WRITTEN PROBLEM: Pick out every line in the listing below that contains the word "icon", and copy each of those lines.

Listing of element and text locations

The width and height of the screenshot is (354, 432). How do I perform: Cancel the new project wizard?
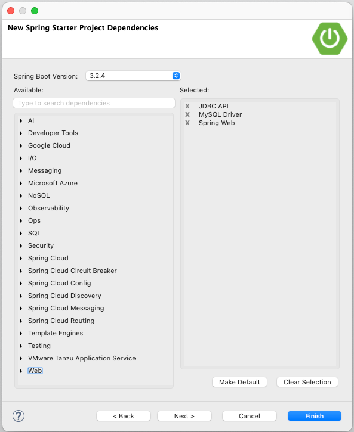[x=250, y=416]
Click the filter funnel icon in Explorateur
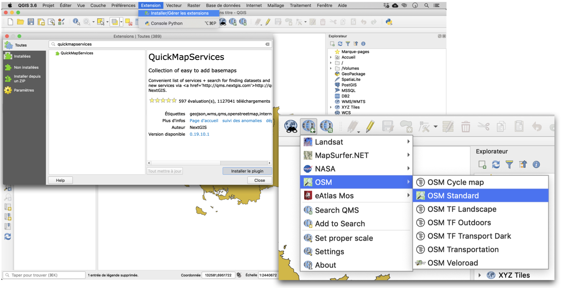The width and height of the screenshot is (561, 288). [348, 44]
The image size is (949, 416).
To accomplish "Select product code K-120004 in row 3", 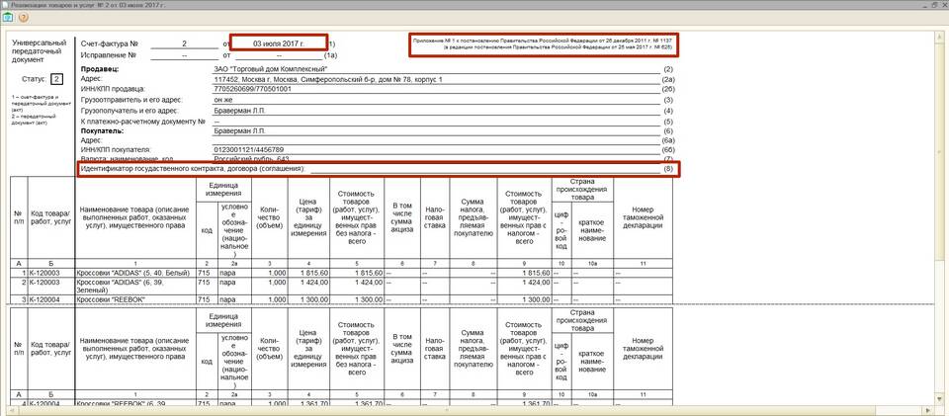I will tap(45, 297).
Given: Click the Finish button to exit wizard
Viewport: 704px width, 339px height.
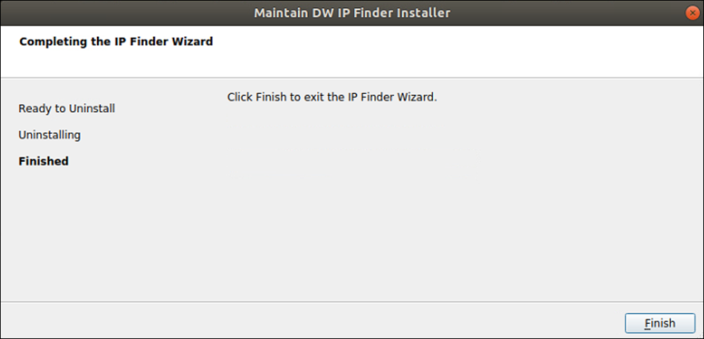Looking at the screenshot, I should [660, 323].
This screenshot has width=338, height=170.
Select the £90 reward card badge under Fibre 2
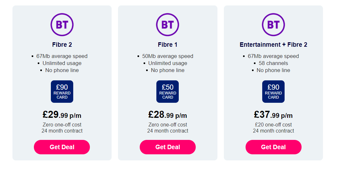coord(62,92)
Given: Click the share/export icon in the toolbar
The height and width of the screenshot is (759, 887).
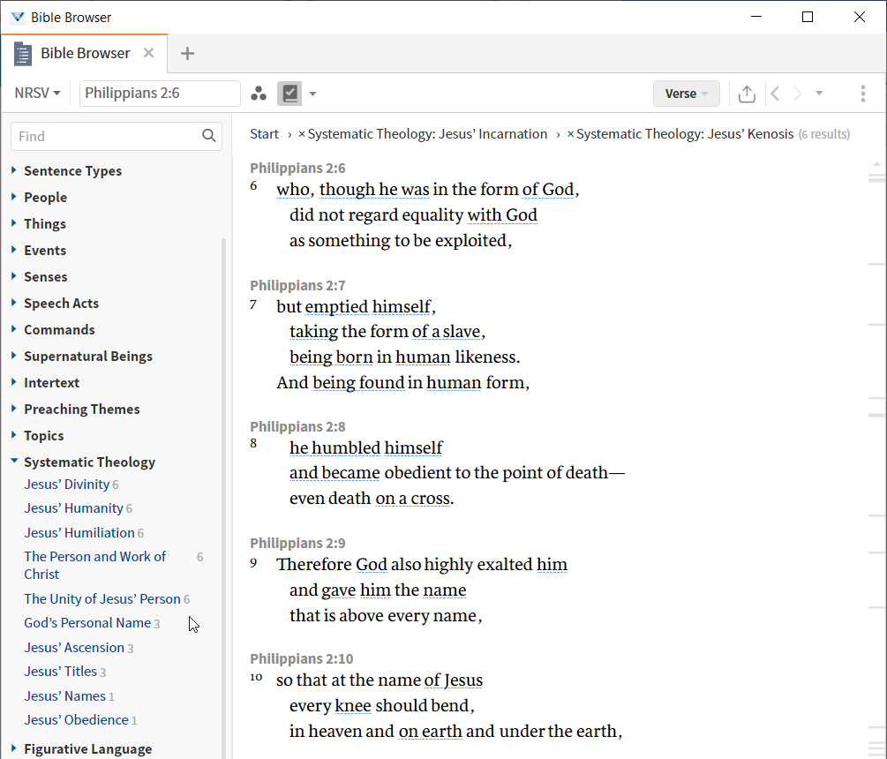Looking at the screenshot, I should point(746,93).
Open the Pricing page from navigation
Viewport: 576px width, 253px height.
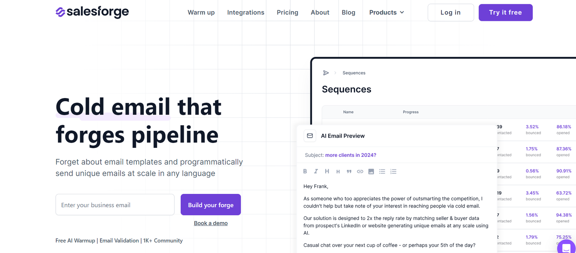click(x=287, y=13)
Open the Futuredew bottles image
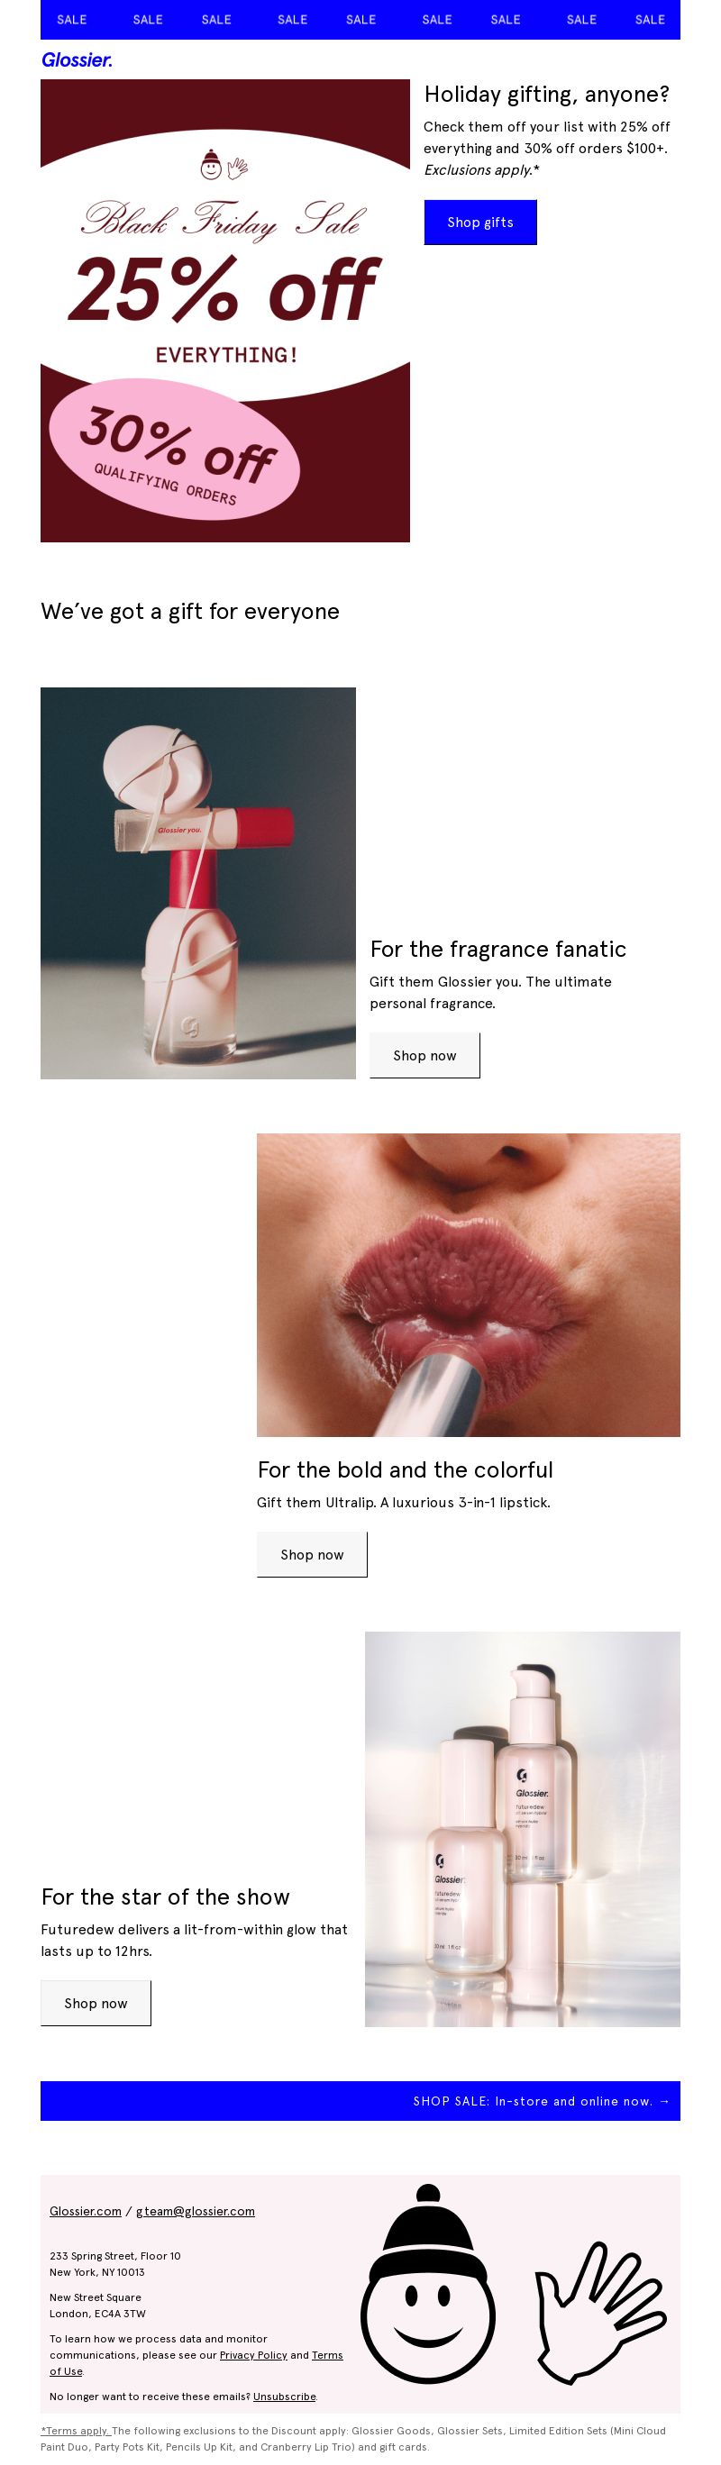Viewport: 721px width, 2465px height. [523, 1829]
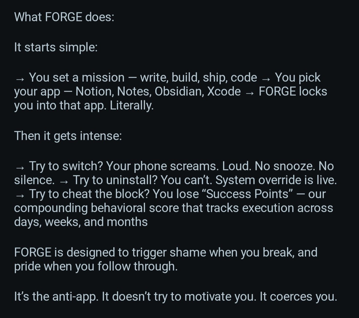The height and width of the screenshot is (318, 359).
Task: Click the arrow before 'Try to cheat'
Action: pos(20,196)
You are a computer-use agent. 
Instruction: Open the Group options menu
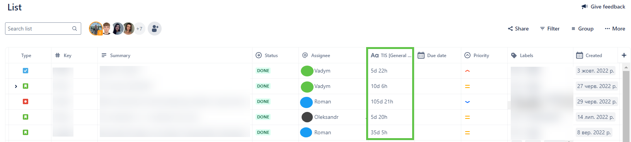coord(582,29)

CORRECT RESPONSE:
Click the filter funnel icon in Explorateur
Given: Click the share/export icon in the toolbar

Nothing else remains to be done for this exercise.